Village in Uttar Pradesh, India

Sugaon is a village in Jagir block of Mainpuri district, Uttar Pradesh, India. As of 2011, it had a total population of 3,319, in 556 households.

== Demographics ==
As of 2011, Sugaon had a population of 3,319, in 556 households. This population was 53.7% male (1,782) and 46.3% female (1,537). The 0-6 age group numbered 576 (334 male and 242 female), or 17.4% of the total population. 1,439 residents were members of Scheduled Castes, or 43.4% of the total.

The 1981 census recorded Sugaon as having a population of 1,289 people, in 297 households.

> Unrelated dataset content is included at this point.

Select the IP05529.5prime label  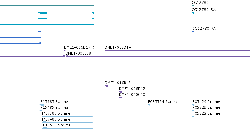[x=206, y=108]
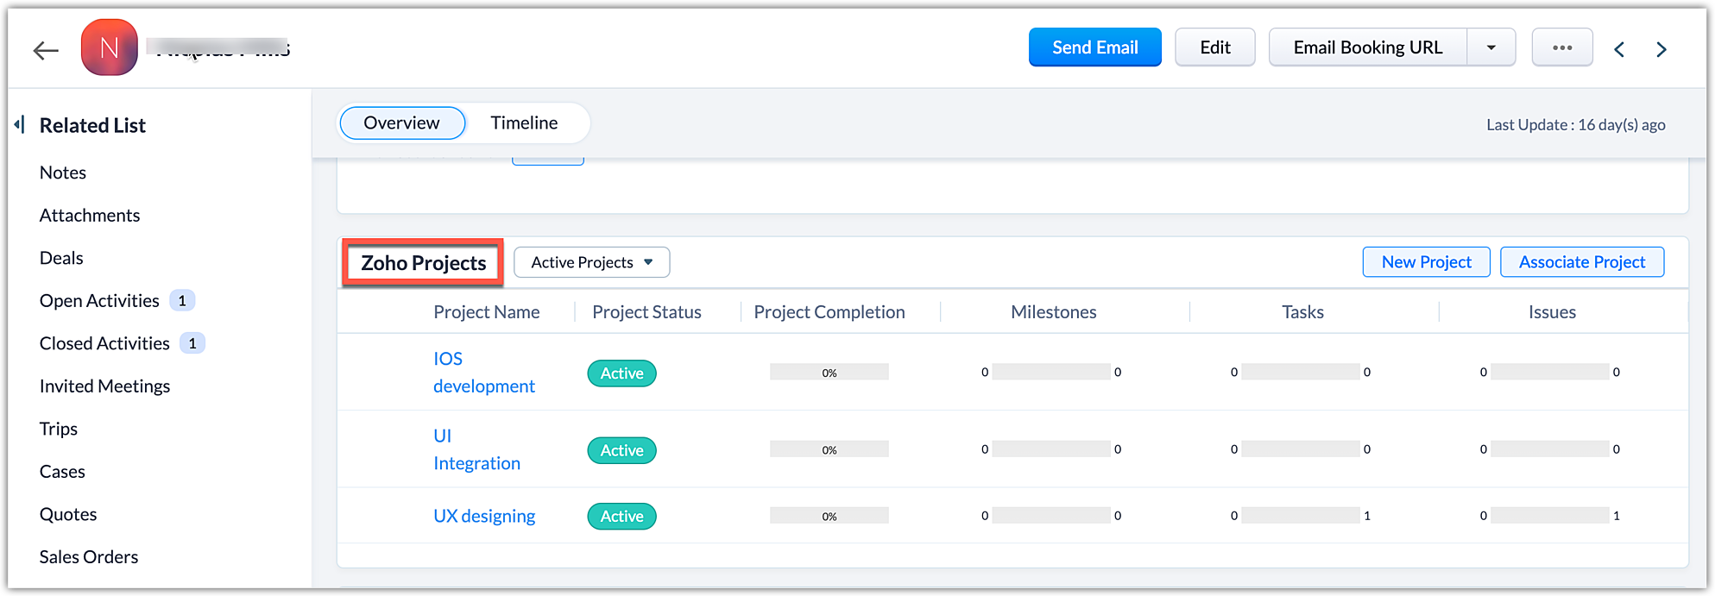The height and width of the screenshot is (596, 1715).
Task: Click the back arrow icon
Action: [x=46, y=50]
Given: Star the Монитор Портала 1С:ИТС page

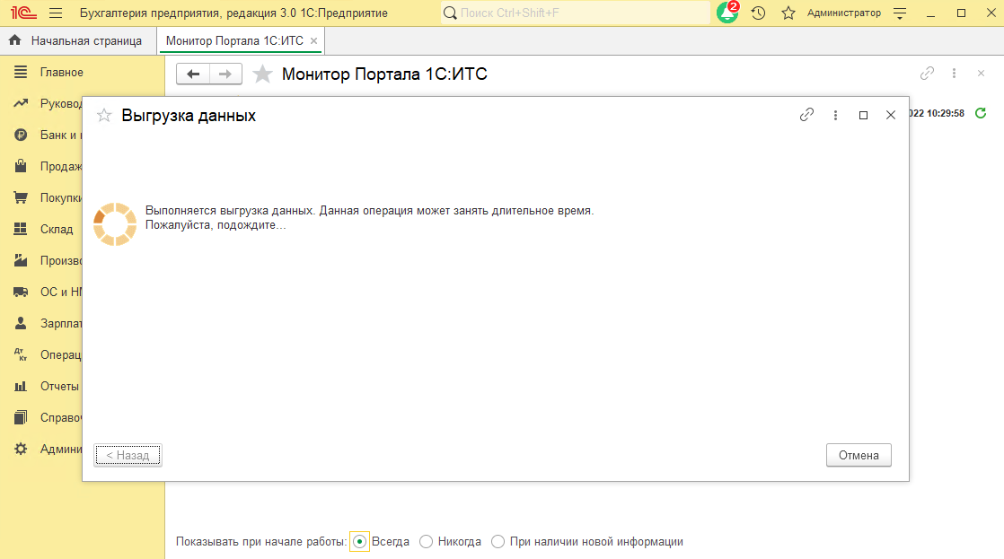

The 1961 census recorded Sugaon as comprising 11 hamlets, with a total population of 1,256 people (681 male and 575 female), in 214 households and 183 physical houses. The area of the village was given as 1,795 acres.

== Infrastructure ==
As of 2011, Sugaon had 2 primary schools; it did not have any healthcare facilities. Drinking water was provided by well, hand pump, and tube well; there were no public toilets. The village had a post office but no public library; there was at least some access to electricity for all purposes. Streets were made of both kachcha and pakka materials.